TRECHO:

Funai atropela regimento e libera acesso a índios isolados por causa de coronavírus

Decisão ignora o que está previsto no processo de contato com os povos isolados

Fundação Nacional do Índio  (Funai) atropelou o próprio estatuto e autorizou que suas coordenações regionais possam fazer contato direto com povos indígenas isolados na floresta, desde que entendam ser necessário, por causa da pandemia do coronavírus.

A decisão ignora frontalmente o que está previsto no processo de contato com os povos isolados. Por lei, é a Coordenação-Geral de Índios Isolados e de Recente Contato (CGiirc) que discute, estuda e decide sobre a necessidade ou não de contato com esses povos. São ações extremamente complexas, por envolver acesso a regiões remotas e, principalmente, por colocar em risco a saúde desses povos indígenas sem convivência com não índios.

A Funai tem hoje 11 frentes de proteção aos isolados em todo o País, que executam as políticas e decisões da coordenação-geral. Já no âmbito regional, há 39 coordenações.

A portaria publicada na terça pelo presidente da Funai, Marcelo Augusto Xavier da Silva, afirma que esses povos seguirão sem contato, mas que esse comando “pode ser excepcionado caso a atividade seja essencial à sobrevivência do grupo isolado e deve ser autorizada pela CR (coordenação regional)”.

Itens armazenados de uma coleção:
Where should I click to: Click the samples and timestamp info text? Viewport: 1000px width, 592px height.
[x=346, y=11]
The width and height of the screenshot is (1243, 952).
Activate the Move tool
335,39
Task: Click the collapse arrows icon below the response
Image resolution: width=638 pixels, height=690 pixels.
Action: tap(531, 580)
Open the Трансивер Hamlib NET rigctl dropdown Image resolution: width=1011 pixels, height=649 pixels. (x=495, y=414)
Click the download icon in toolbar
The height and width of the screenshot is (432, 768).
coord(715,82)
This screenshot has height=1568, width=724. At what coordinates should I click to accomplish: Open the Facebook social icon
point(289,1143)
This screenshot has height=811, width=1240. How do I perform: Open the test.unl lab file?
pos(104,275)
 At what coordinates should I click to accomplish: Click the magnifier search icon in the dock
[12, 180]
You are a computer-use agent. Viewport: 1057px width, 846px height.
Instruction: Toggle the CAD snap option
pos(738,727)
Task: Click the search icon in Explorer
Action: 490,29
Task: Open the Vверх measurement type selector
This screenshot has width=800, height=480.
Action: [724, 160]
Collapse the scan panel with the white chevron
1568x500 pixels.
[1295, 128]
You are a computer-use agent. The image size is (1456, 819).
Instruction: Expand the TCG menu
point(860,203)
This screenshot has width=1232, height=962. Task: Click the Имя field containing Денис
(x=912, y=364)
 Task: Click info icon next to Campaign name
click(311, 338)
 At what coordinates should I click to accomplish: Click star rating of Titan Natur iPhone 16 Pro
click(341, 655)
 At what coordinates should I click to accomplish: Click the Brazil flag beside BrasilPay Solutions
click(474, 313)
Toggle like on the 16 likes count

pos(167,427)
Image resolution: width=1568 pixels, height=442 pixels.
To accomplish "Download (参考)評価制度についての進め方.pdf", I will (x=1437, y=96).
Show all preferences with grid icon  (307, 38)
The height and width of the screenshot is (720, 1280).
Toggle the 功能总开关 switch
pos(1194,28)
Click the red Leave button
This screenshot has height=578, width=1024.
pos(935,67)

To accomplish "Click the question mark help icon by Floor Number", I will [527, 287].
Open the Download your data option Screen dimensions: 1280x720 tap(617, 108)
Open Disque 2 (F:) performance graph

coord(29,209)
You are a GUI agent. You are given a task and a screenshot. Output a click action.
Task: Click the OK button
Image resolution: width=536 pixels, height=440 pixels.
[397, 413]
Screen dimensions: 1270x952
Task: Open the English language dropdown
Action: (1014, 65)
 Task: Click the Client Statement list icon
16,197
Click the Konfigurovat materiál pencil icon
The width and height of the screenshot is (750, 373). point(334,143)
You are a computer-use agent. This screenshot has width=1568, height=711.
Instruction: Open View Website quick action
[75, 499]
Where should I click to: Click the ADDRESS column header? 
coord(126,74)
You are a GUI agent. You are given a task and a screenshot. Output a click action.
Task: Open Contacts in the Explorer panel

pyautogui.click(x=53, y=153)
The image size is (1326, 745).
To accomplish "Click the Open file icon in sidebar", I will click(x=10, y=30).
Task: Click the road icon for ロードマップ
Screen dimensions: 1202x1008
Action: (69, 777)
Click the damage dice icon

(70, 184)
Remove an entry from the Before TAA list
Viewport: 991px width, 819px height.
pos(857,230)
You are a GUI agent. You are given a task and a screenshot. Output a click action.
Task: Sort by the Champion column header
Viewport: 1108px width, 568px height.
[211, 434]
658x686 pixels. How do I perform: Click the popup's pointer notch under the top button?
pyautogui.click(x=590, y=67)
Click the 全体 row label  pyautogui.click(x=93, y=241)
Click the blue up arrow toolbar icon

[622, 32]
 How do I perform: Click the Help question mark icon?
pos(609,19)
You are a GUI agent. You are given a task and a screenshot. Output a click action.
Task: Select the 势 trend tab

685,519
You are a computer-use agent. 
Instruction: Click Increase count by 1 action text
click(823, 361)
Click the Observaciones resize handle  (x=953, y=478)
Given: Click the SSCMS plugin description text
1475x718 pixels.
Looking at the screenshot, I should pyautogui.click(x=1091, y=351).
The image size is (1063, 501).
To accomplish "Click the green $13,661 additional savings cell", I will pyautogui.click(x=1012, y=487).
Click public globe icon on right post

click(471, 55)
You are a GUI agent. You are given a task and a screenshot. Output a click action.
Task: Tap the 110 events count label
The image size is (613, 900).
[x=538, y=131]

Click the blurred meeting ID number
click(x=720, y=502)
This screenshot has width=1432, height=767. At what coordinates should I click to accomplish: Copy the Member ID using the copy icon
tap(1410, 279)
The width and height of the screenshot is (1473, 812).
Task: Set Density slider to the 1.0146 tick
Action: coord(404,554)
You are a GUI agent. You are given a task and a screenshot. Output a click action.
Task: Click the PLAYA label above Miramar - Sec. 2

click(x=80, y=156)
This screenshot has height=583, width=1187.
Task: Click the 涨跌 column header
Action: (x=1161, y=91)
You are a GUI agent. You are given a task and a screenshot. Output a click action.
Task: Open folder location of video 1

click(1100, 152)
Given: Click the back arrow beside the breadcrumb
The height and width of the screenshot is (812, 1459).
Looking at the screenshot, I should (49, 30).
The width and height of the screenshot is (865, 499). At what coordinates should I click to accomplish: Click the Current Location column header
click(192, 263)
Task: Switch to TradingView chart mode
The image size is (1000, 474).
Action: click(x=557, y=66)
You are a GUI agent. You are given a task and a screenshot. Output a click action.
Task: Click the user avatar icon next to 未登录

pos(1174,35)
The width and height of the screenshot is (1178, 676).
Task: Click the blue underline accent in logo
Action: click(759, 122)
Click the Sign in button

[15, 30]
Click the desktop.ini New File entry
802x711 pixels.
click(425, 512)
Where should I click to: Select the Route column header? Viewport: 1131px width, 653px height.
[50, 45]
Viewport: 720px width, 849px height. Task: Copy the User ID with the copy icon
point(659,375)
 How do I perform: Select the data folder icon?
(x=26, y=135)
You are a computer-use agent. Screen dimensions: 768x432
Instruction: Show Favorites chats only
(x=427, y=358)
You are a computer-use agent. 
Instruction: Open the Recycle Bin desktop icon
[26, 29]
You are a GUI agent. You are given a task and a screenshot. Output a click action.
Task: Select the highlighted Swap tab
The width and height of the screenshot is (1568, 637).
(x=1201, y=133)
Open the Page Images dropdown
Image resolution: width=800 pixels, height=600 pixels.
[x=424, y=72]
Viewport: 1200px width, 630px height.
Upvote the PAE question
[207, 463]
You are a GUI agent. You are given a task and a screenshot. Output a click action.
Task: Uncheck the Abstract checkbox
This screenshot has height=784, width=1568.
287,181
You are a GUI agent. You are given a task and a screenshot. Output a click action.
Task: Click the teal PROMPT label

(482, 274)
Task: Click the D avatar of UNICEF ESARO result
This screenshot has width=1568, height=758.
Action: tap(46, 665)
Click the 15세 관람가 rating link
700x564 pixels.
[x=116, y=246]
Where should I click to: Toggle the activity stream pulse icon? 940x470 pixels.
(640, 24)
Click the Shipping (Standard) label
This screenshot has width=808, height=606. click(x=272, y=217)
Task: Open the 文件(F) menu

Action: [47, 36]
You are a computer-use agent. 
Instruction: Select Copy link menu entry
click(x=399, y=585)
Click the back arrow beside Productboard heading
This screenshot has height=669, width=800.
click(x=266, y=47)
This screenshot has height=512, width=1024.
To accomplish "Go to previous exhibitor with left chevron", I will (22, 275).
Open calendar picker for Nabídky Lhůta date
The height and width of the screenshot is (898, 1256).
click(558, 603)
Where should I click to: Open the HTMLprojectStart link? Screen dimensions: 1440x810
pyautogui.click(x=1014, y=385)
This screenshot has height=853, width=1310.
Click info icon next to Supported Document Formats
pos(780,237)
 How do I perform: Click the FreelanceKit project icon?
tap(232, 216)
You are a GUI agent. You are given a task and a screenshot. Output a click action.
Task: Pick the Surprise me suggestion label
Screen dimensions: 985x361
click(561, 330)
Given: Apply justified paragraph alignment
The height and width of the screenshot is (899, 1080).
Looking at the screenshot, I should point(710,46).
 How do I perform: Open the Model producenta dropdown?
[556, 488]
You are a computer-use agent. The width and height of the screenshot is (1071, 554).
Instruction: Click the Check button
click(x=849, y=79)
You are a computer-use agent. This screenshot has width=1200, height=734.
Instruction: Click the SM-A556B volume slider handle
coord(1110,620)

INSTRUÇÕES DAS TAREFAS:
1/ Com base na notícia sobre a Funai, explique em até três frases por que as ações de contato com os povos isolados são consideradas extremamente complexas.
2/ Responda às perguntas abaixo segundo a notícia sobre a Funai:
(a) Quantas frentes de proteção aos isolados a Funai mantém hoje em todo o País?
(b) Qual órgão, por lei, discute, estuda e decide sobre a necessidade de contato com os povos isolados?
(c) Quem publicou a portaria na terça?
3/ Substitua "floresta" por "mata" no trecho da notícia sobre a Funai que vai de "Decisão ignora o" até "pandemia do coronavírus.", e transcreva o resultado.
Os registros constituem material à parte, independente da notícia.

RESPOSTAS POR TAREFA:
1/ As ações de contato com os povos isolados são extremamente complexas porque envolvem acesso a regiões remotas. Sobretudo, colocam em risco a saúde desses povos indígenas, que não convivem com não índios.

2/
(a) Onze frentes de proteção.
(b) A Coordenação-Geral de Índios Isolados e de Recente Contato (CGiirc).
(c) O presidente da Funai, Marcelo Augusto Xavier da Silva.

3/
Decisão ignora o que está previsto no processo de contato com os povos isolados

Fundação Nacional do Índio  (Funai) atropelou o próprio estatuto e autorizou que suas coordenações regionais possam fazer contato direto com povos indígenas isolados na mata, desde que entendam ser necessário, por causa da pandemia do coronavírus.